— Start of DATA PROVIDED —
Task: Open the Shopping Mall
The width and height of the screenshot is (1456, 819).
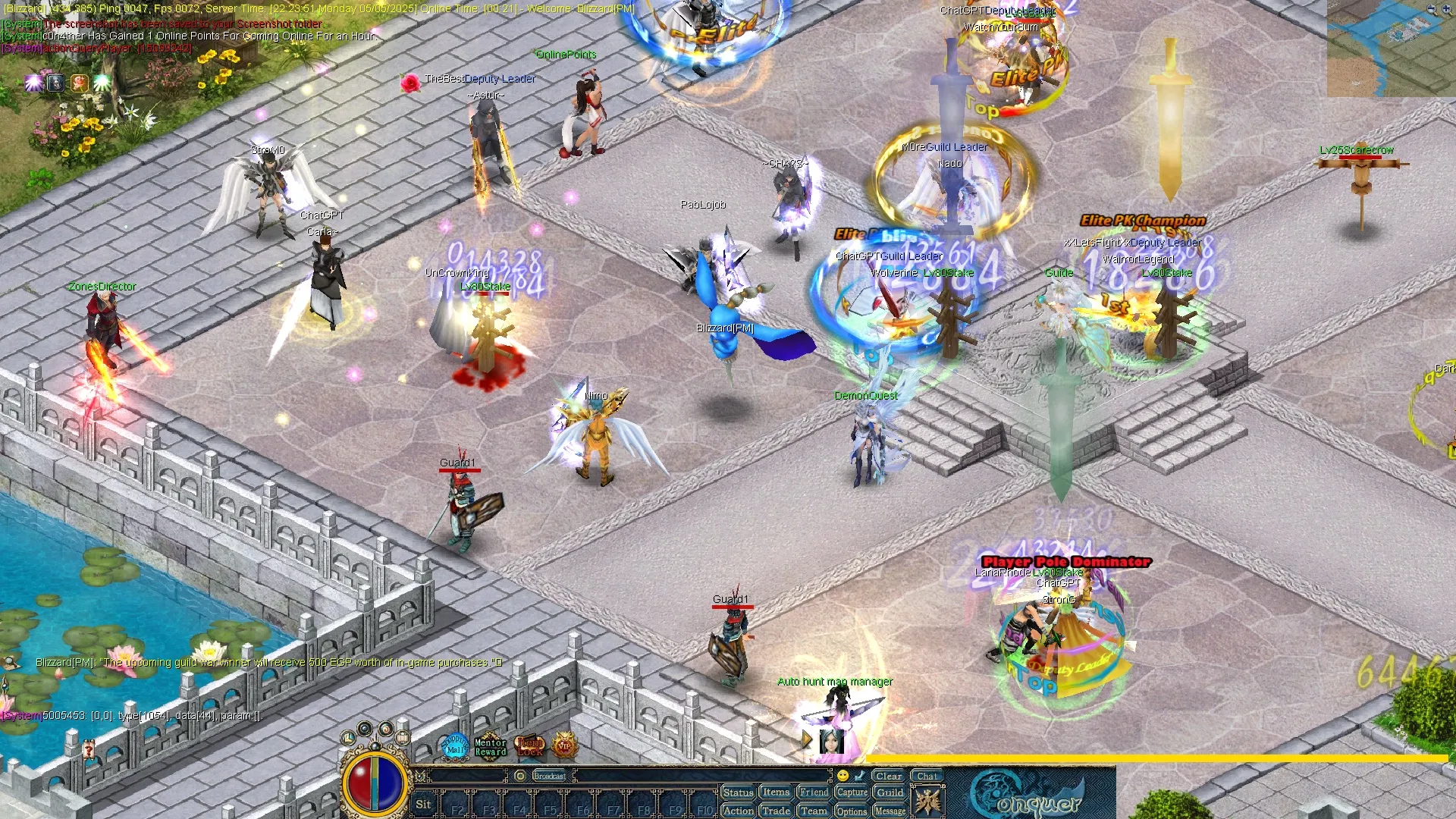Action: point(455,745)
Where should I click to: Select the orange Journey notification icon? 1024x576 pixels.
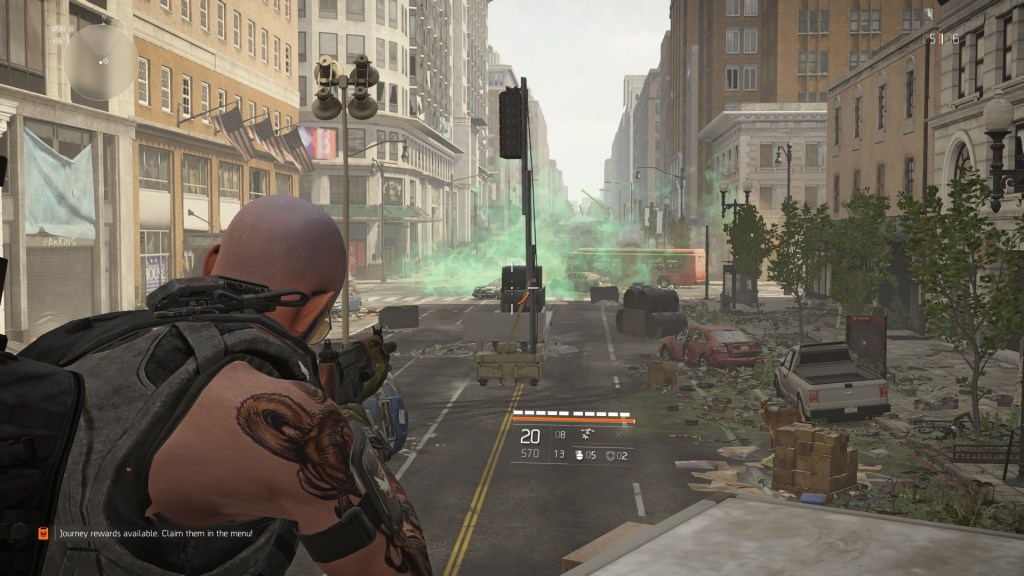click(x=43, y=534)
— End of DATA PROVIDED —
— Start of DATA PROVIDED —
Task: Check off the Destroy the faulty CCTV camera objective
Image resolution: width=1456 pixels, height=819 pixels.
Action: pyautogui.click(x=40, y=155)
— End of DATA PROVIDED —
Copy out the lines from the one containing "Task: Check off" to the one containing "Action: pyautogui.click(x=40, y=155)", both included, and nothing else.

### RESPONSE:
Task: Check off the Destroy the faulty CCTV camera objective
Image resolution: width=1456 pixels, height=819 pixels.
Action: pyautogui.click(x=40, y=155)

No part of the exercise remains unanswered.